* Instructions for the task
Write out, word for word, every line from the one containing "The height and width of the screenshot is (737, 1280)." through the last line of the records below, both ends included.

* Stored data

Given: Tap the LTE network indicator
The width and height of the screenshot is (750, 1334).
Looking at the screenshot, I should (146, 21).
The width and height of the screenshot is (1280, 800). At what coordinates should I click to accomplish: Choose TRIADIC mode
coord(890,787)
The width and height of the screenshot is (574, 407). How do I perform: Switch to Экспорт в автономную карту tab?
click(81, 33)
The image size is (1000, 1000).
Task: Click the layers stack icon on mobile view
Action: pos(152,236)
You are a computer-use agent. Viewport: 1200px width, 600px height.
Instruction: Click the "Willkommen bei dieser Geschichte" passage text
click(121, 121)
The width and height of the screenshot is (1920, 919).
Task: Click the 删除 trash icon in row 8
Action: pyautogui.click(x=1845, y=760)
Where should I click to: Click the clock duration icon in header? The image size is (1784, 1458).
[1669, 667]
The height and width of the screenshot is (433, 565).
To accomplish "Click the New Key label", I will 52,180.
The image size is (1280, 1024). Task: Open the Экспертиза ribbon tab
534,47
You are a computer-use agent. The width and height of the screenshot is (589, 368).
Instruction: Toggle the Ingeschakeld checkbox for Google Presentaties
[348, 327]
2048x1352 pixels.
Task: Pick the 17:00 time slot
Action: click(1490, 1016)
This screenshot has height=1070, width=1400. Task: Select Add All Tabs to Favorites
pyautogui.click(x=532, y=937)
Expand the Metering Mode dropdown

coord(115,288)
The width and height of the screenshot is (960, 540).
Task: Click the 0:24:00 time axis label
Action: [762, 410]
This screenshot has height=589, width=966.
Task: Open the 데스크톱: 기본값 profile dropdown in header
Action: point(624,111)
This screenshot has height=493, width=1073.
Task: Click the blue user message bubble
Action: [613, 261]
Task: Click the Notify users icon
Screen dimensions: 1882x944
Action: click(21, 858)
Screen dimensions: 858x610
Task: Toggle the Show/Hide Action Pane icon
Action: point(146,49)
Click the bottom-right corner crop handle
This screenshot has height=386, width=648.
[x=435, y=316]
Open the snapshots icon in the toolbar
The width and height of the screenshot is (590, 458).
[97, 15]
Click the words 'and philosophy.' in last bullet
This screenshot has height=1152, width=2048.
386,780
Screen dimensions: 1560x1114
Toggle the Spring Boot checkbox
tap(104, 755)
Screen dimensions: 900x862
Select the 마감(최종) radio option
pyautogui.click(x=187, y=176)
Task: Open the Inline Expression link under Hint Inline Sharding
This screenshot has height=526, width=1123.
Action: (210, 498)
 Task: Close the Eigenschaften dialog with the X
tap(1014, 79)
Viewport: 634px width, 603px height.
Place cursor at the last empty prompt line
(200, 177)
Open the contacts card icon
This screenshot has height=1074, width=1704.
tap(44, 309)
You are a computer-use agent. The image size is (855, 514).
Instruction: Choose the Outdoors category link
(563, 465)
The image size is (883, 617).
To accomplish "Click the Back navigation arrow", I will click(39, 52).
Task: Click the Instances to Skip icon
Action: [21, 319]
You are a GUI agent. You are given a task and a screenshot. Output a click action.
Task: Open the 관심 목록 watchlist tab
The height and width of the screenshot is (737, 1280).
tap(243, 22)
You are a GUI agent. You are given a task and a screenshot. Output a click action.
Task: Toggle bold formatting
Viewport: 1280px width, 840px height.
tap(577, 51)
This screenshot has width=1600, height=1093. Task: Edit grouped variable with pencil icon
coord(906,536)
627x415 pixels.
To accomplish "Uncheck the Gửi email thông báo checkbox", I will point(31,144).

* Result of the exercise
The height and width of the screenshot is (737, 1280).
tap(243, 22)
You are a GUI agent. You are given a task and a screenshot. Output a click action.
Task: Toggle bold formatting
Viewport: 1280px width, 840px height.
tap(577, 51)
This screenshot has width=1600, height=1093. Task: Edit grouped variable with pencil icon
coord(906,536)
627x415 pixels.
To accomplish "Uncheck the Gửi email thông báo checkbox", I will point(31,144).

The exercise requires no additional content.